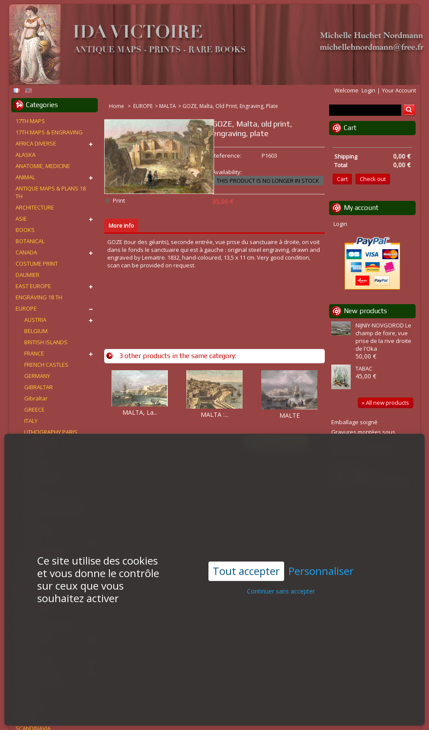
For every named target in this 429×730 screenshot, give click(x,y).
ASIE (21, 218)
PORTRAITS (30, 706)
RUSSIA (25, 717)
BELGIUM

= = = =

Task requirements =>
Please copy out every one of the rows above word for word, leaving out the pictures.

Answer =>
For every named target in this 429×730 screenshot, give click(x,y).
ASIE (21, 218)
PORTRAITS (30, 706)
RUSSIA (25, 717)
BELGIUM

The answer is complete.